▶ **Exercise inputs**:
==*==
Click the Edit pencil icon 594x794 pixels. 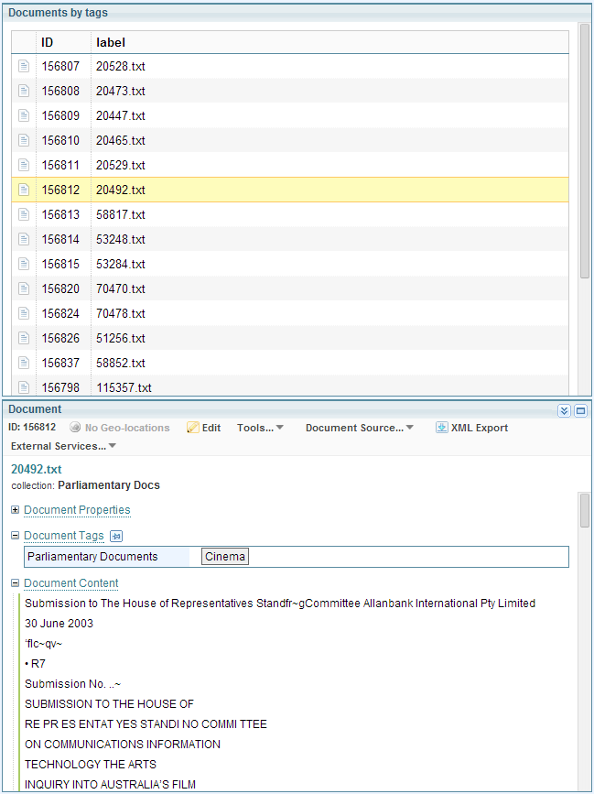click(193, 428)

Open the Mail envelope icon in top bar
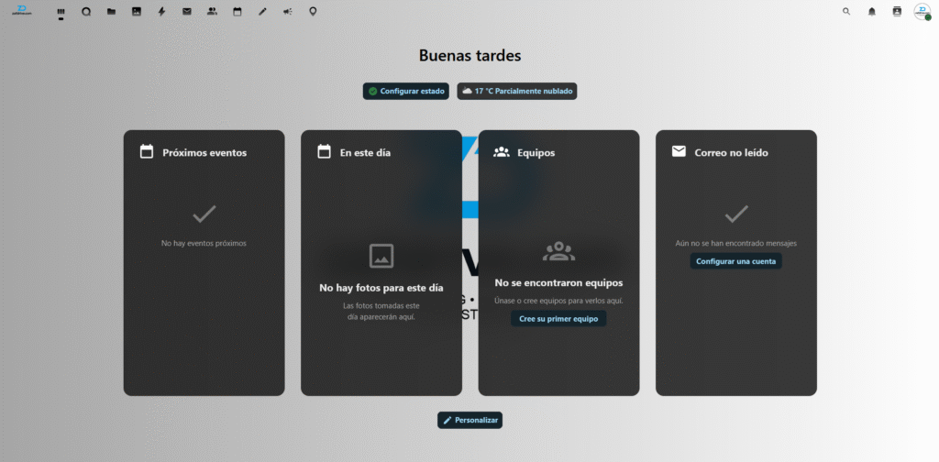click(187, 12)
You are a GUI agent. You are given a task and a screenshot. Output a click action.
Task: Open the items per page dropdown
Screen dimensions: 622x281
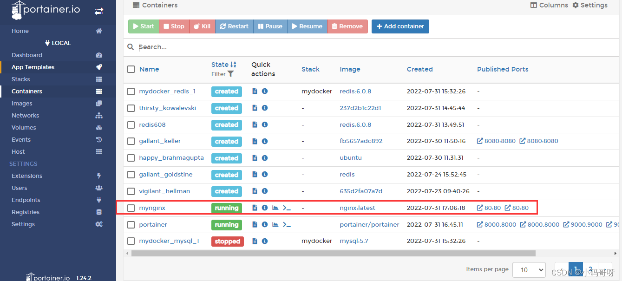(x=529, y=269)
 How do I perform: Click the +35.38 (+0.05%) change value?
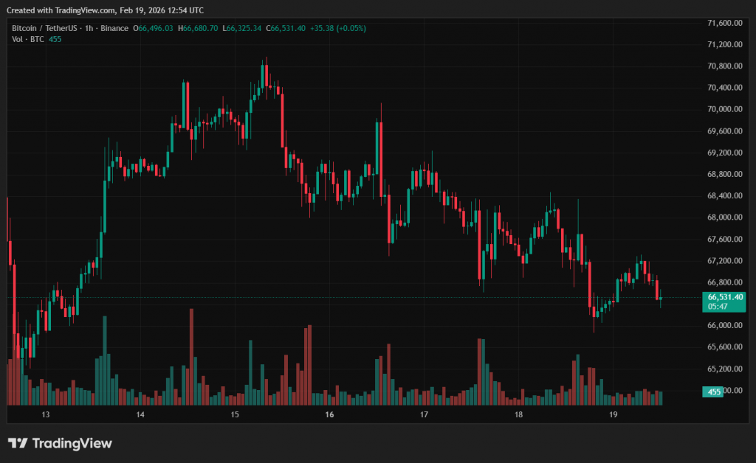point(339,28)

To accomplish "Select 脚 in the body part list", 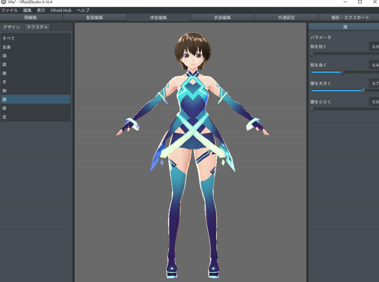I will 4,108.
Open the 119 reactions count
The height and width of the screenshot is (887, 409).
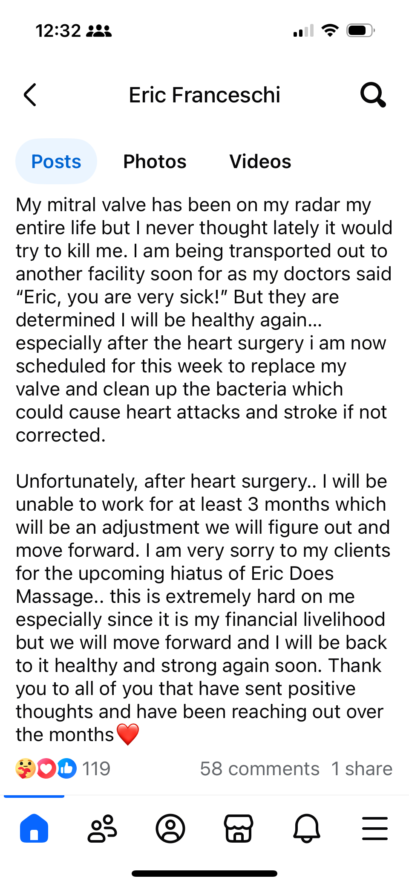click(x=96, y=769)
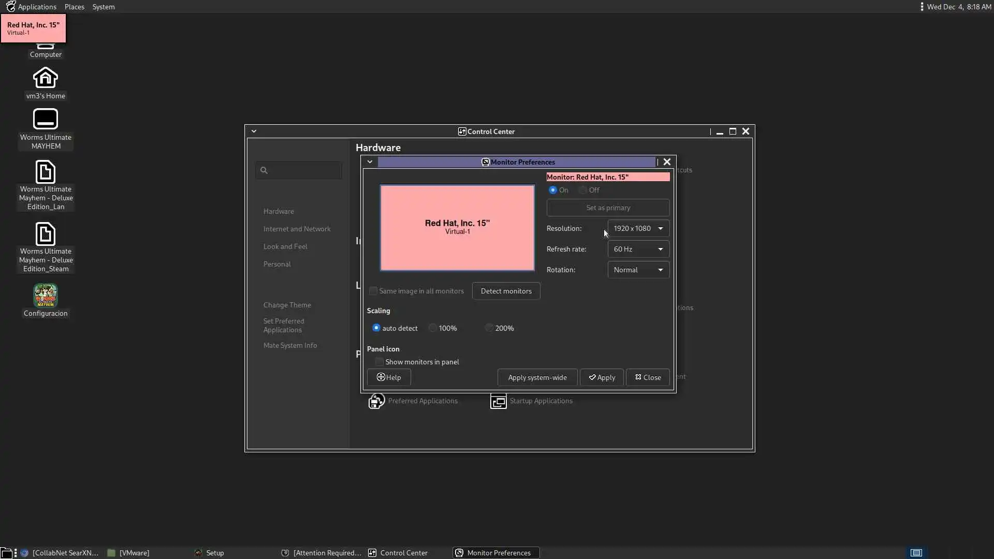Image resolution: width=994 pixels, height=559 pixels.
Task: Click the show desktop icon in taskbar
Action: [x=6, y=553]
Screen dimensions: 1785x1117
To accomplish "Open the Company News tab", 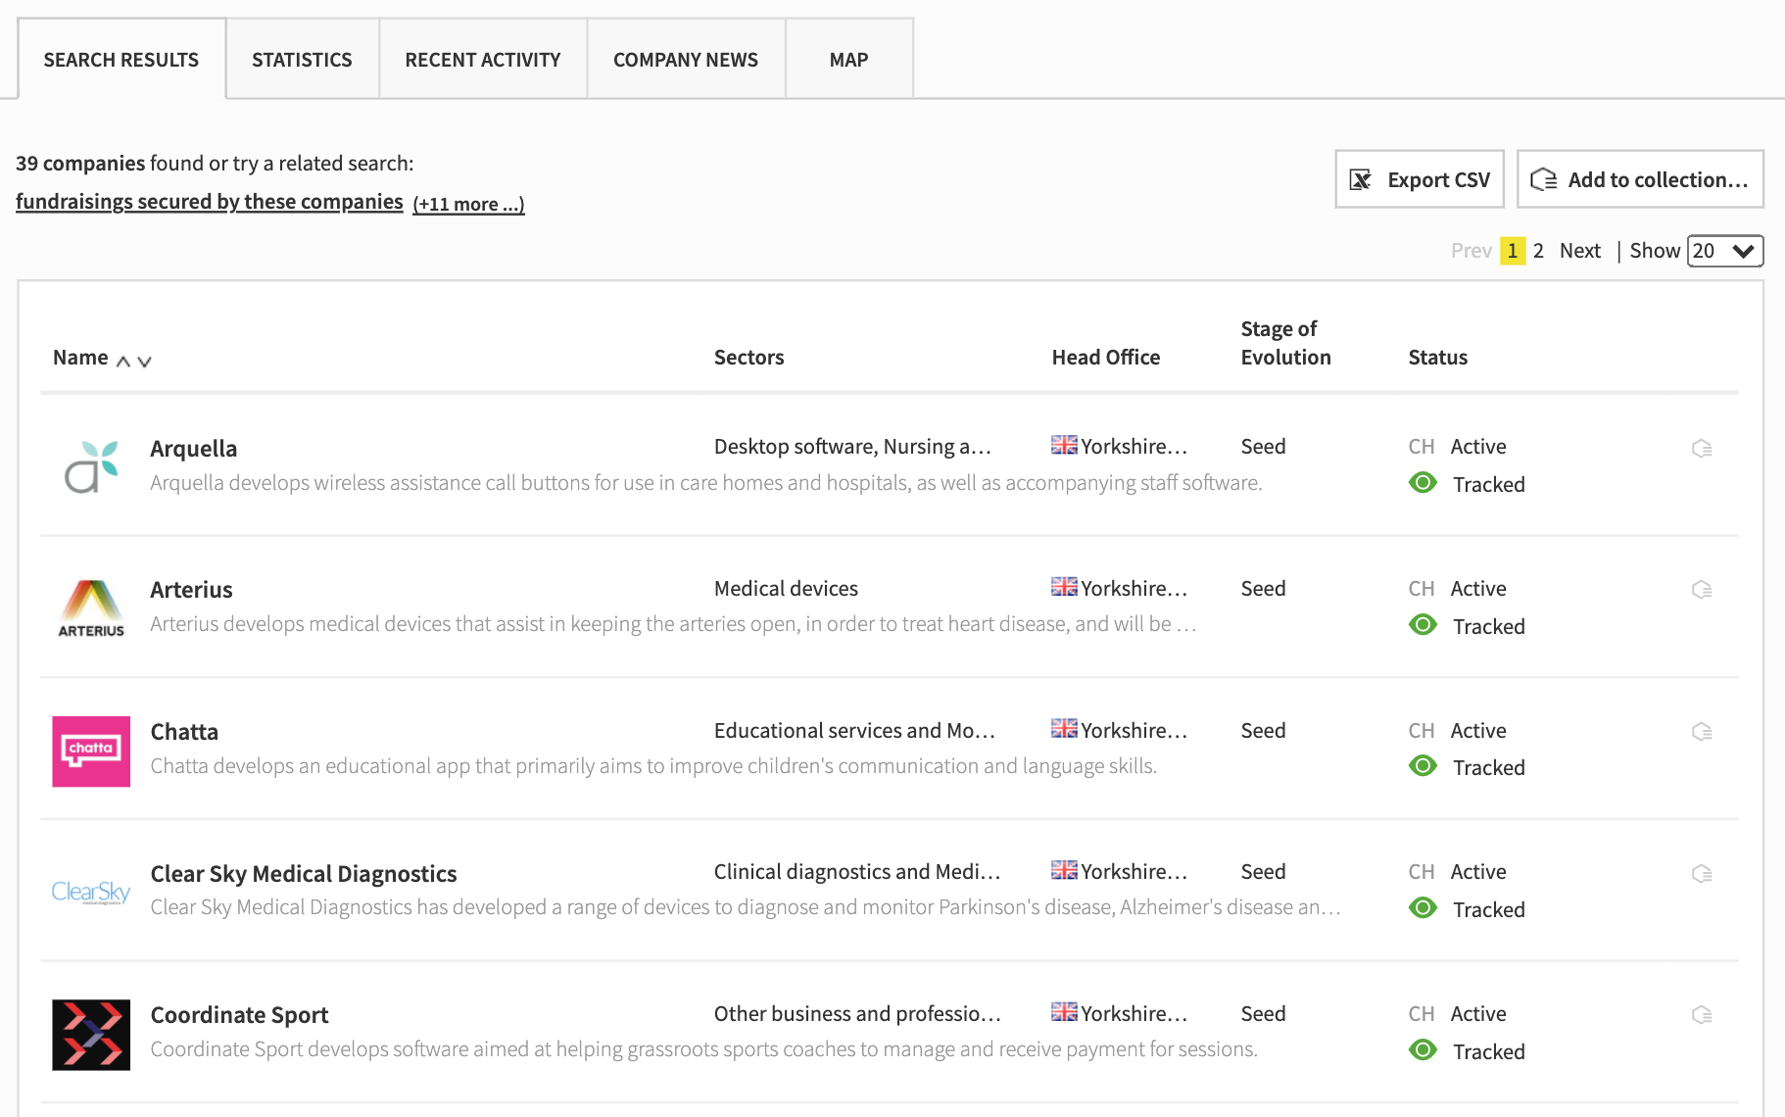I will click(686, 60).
==*==
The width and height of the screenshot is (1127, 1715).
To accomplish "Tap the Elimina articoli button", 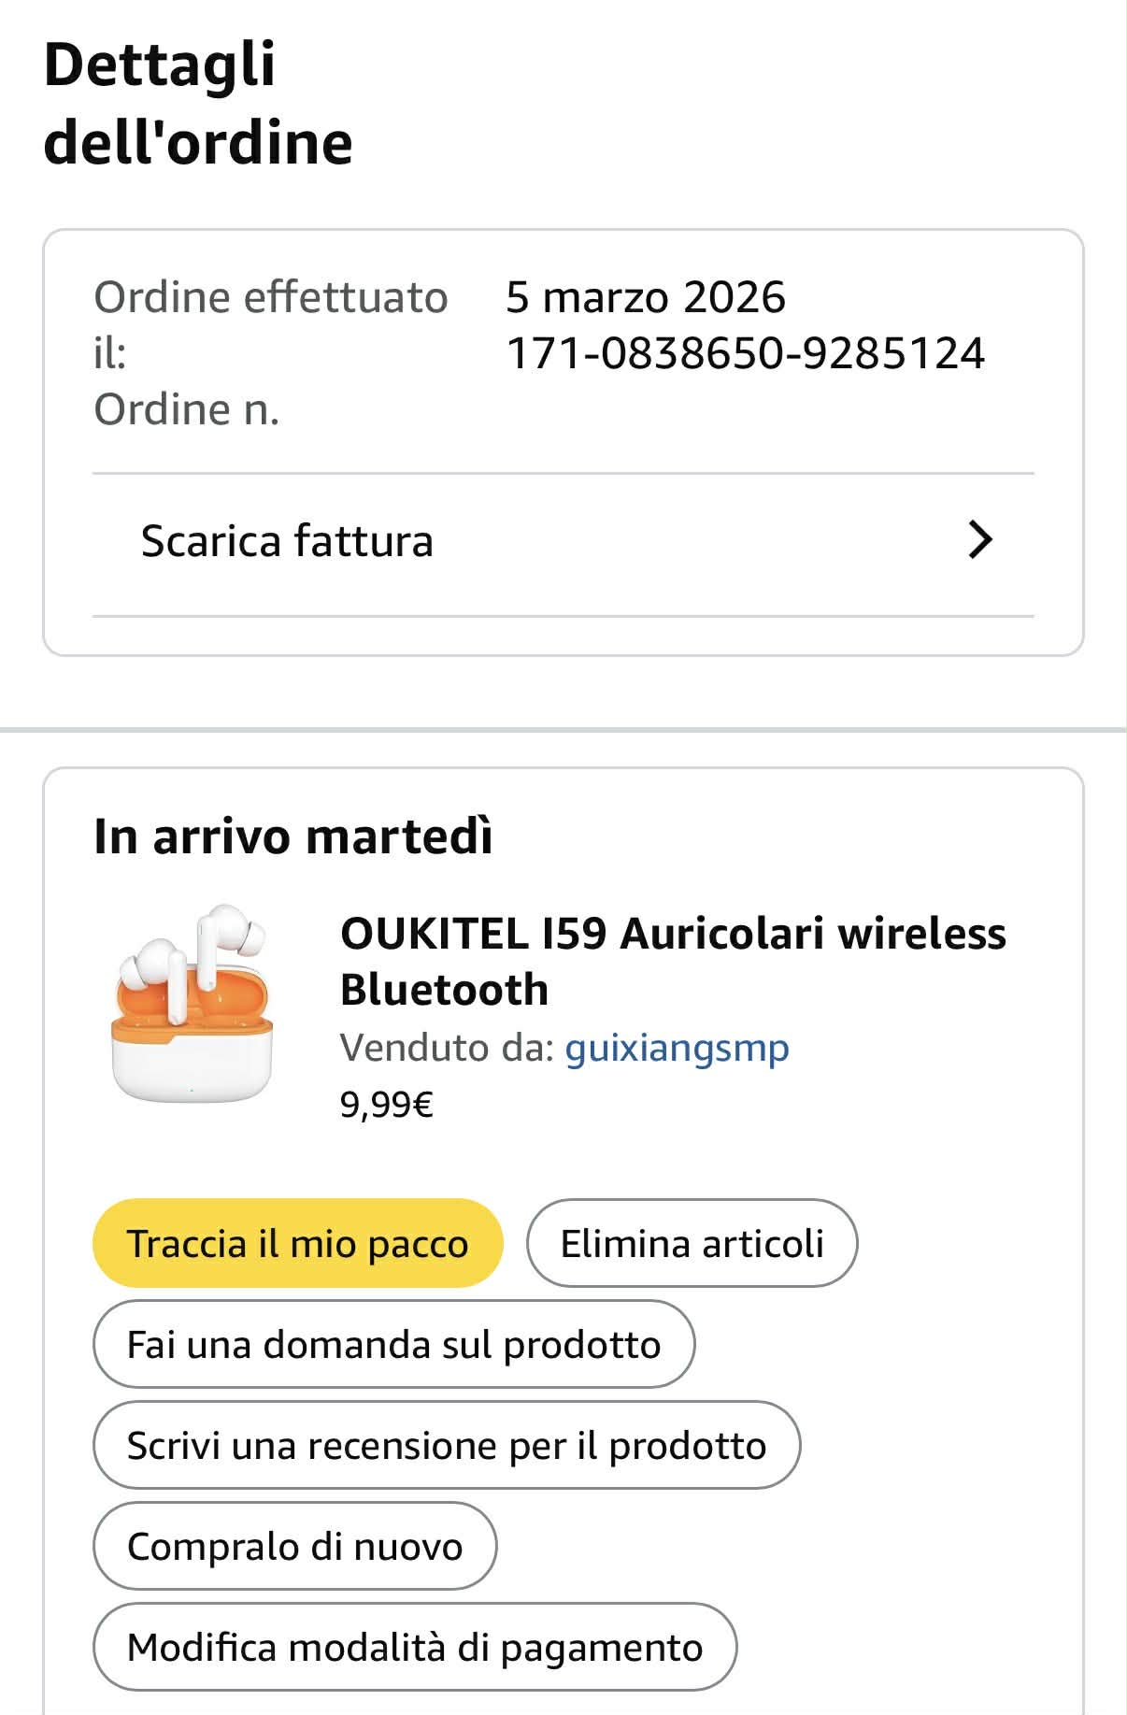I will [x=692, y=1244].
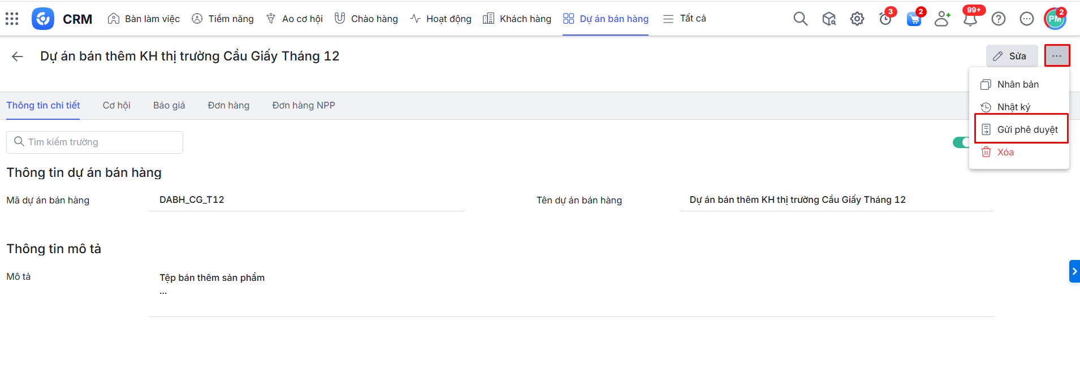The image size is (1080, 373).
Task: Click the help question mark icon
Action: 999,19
==*==
▶ **Stated task**:
Identify each line above that contains the word "dimensions" and copy those lines. Uppercase and lowercase letters must match.

▶ **Full answer**:
Screen dimensions: 622x281
Screen dimensions: 1785x1117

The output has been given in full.